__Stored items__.
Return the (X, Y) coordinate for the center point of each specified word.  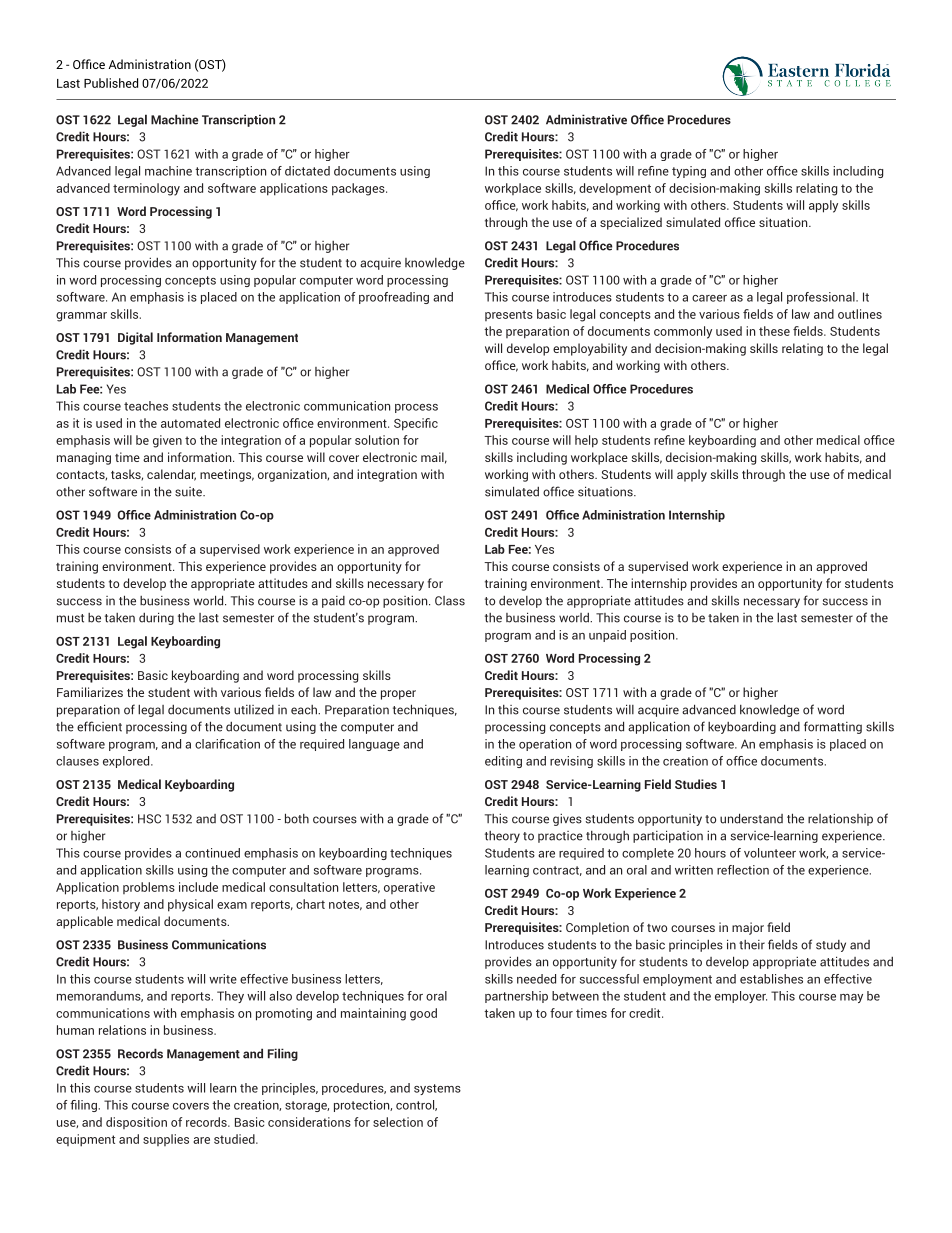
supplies (166, 1140)
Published (111, 83)
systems (437, 1089)
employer (741, 997)
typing (689, 172)
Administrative (586, 119)
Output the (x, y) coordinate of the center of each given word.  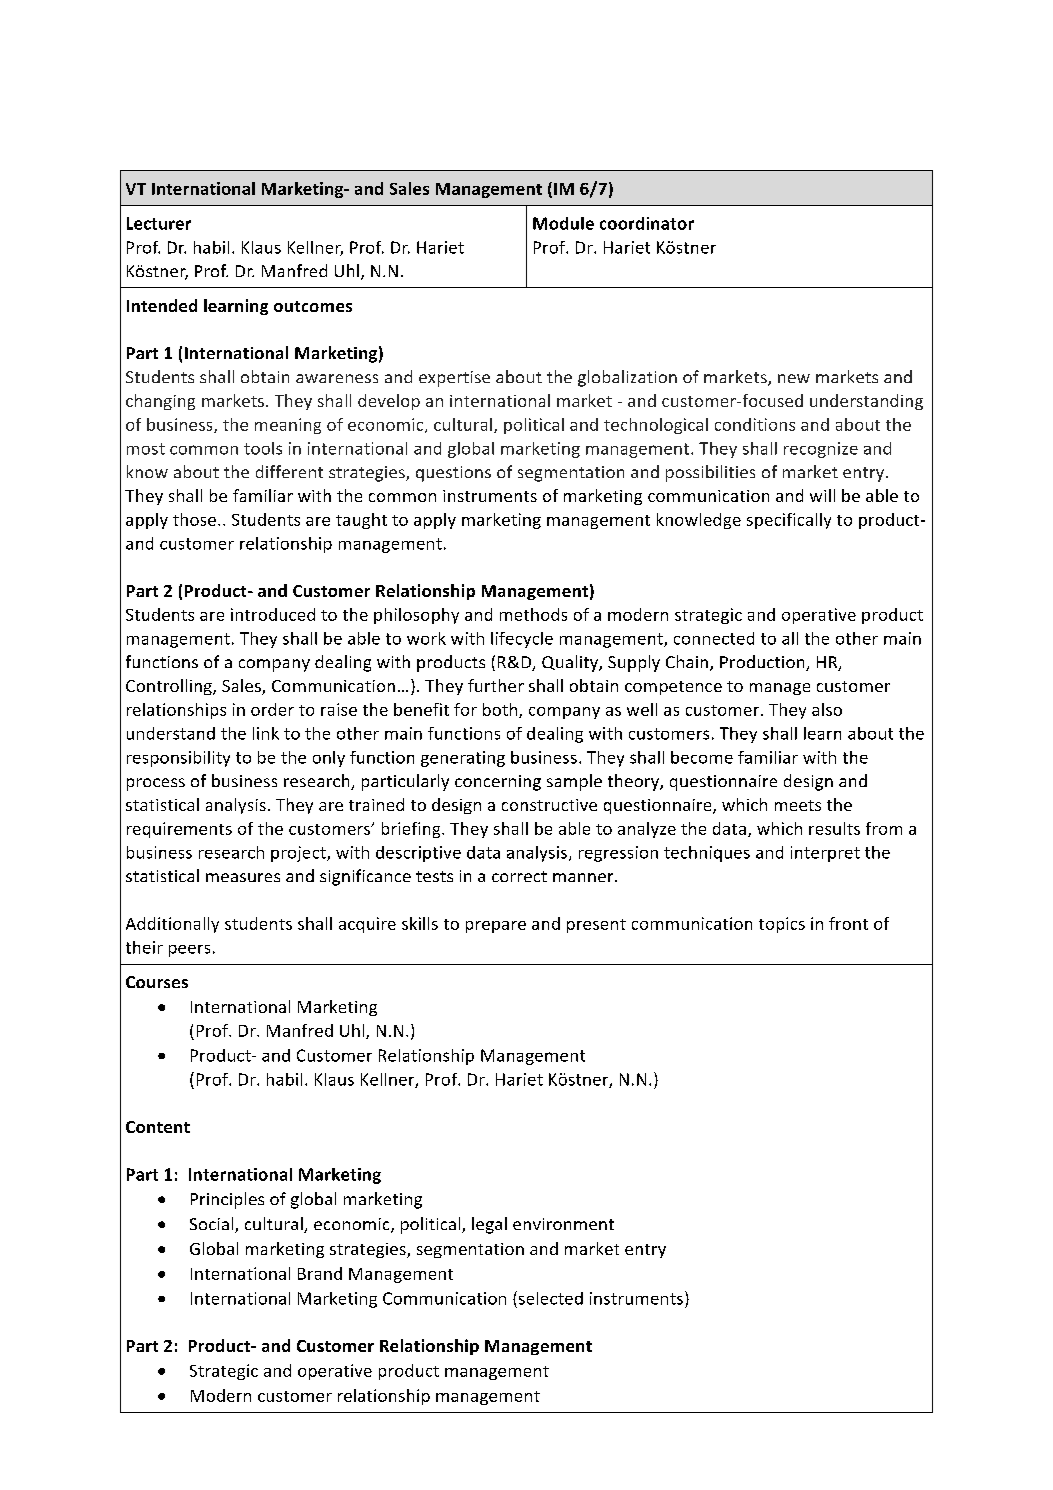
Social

__EXERCISE DETAILS__. Convert the entries above into a Markdown table with a "No." column holding the row number and a "Line" column holding the line, skipping any blank lines. Leave the pictures out of the answer.

__ANSWER FOR THIS EXERCISE__.
| No. | Line |
|---|---|
| 1 | Return the (X, Y) coordinate for the center point of each specified word.   |
| 2 | supplies (166, 1140) |
| 3 | Published (111, 83) |
| 4 | systems (437, 1089) |
| 5 | employer (741, 997) |
| 6 | typing (689, 172) |
| 7 | Administrative (586, 119) |
| 8 | Output the (x, y) coordinate of the center of each given word.   |
| 9 | Social |